■ **SELECTED EXCERPT**
---

So this semester I'm teaching a graduate seminar all about methods. I've been trying to highlight some of the current discussion going on in my field concerning whether or not the status quo in methods is up to snuff. And along the way, we've sampled some recent publications introducing new techniques for assessing research. Previously, I blogged about p-curves. Check that out for a detailed introduction, but the bottom line is this:

You can look at how slopey the distribution of p-values is in some chunk of the literature. The slopiness can be tested for a few possibilities.

  1. If the distribution slopes down to the right, this suggest that the studies on the whole contain evidential value. There is evidence of evidence. Be happy about the underlying effects.

  2. If the distribution is flat, this suggests that evidential value, if it exists, is inadequate. There is not evidence of evidence. Be skeptical of the underlying effects.

  3. If the distribution slopes up to the right, this suggest the presence of shenanigans. Be skeptical of the underlying effects, and more than a little suspicious about the methods utilized to support such effects.

This all sounds straightforward, so I wanted to try it out in my class. I came up with an assignment. Basically, every student had to pick something to p-curve. Then they'd target at least 20 studies on their chosen topic (some students ended up curving 50+ studies...impressive!). It could be a researcher, method, finding, whatever. Then, students were required to hop onto OSF to preregister their p-curve plan. How would they decide which studies to include or exclude, etc. Then, following the detailed instructions provided by the fine folks over at p-curve, students generated a p-curve analysis. And then one afternoon, we ordered some pizza and everyone presented their p-curve results. I'll outline the p-curve topics and results in a bit. But in the meantime, we all had some observations.

---

■ **EXCERPTED DATA**
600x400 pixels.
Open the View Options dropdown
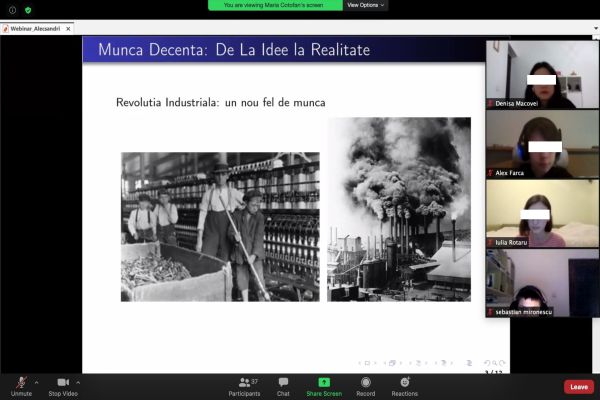[x=365, y=5]
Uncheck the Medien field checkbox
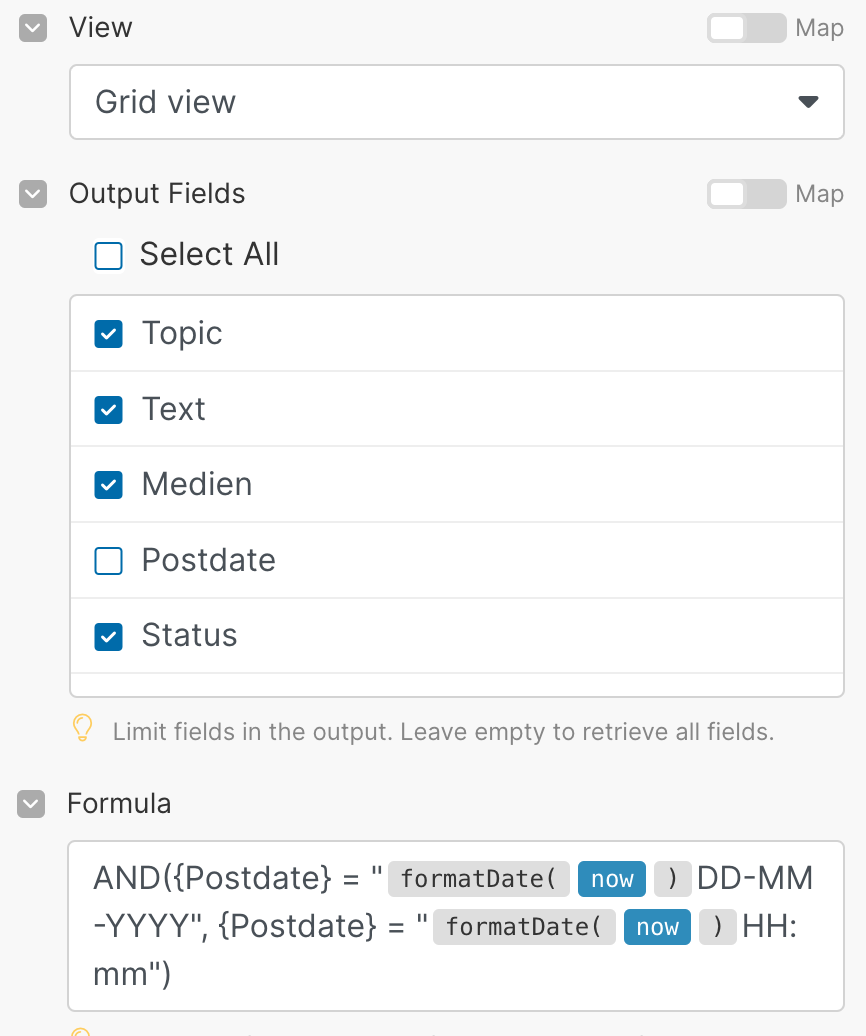Viewport: 866px width, 1036px height. [108, 485]
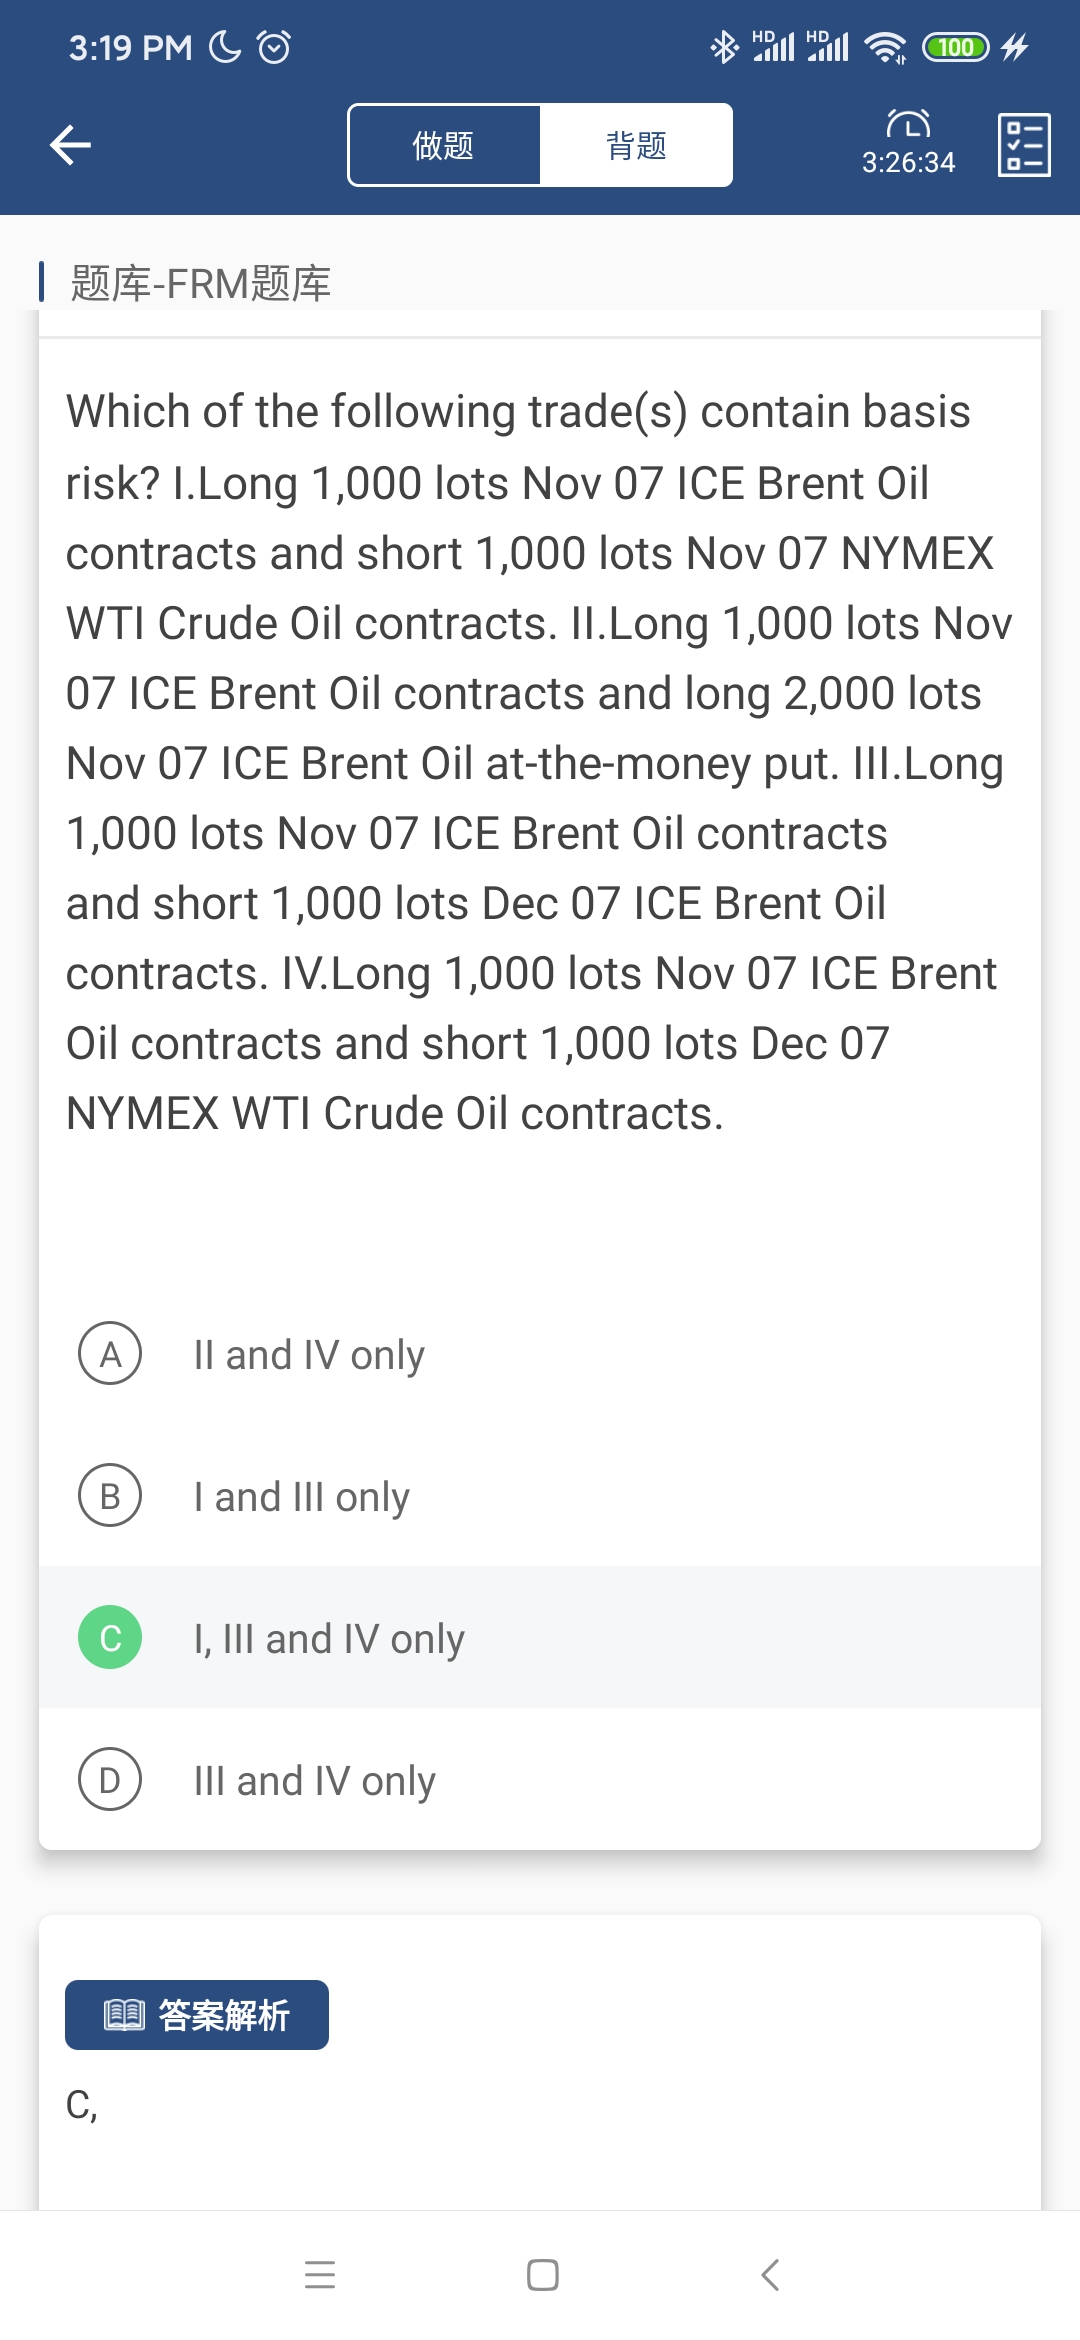This screenshot has height=2340, width=1080.
Task: Tap the timer clock icon
Action: (x=908, y=124)
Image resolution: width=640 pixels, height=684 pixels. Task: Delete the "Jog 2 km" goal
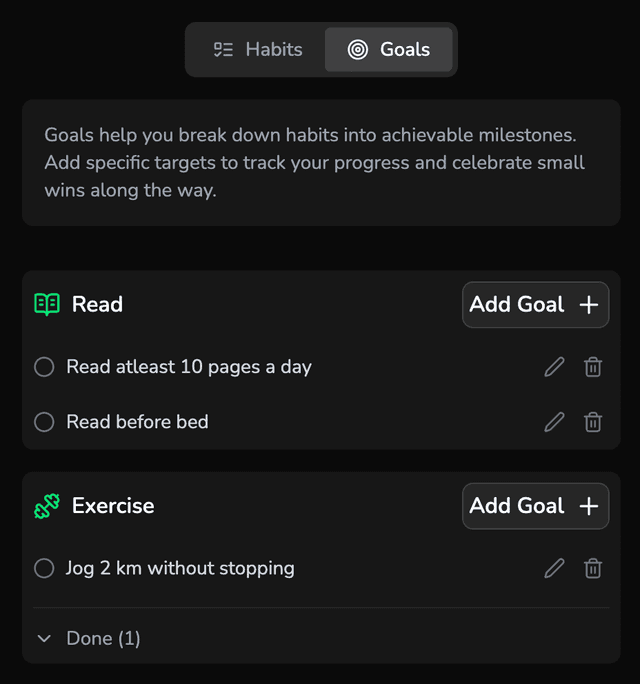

---

■ **GIVEN REQUEST 1**
According to the post about p-curves, where did students preregister their p-curve plan?
■ **GIVEN REQUEST 2**
Please reproduce the passage from the post about p-curves starting with "2. If the distribution" and going on through "support such effects.".
The data aren't needed for anything here.

■ **FULL ANSWER 1**
On OSF.

■ **FULL ANSWER 2**
2. If the distribution is flat, this suggests that evidential value, if it exists, is inadequate. There is not evidence of evidence. Be skeptical of the underlying effects.

  3. If the distribution slopes up to the right, this suggest the presence of shenanigans. Be skeptical of the underlying effects, and more than a little suspicious about the methods utilized to support such effects.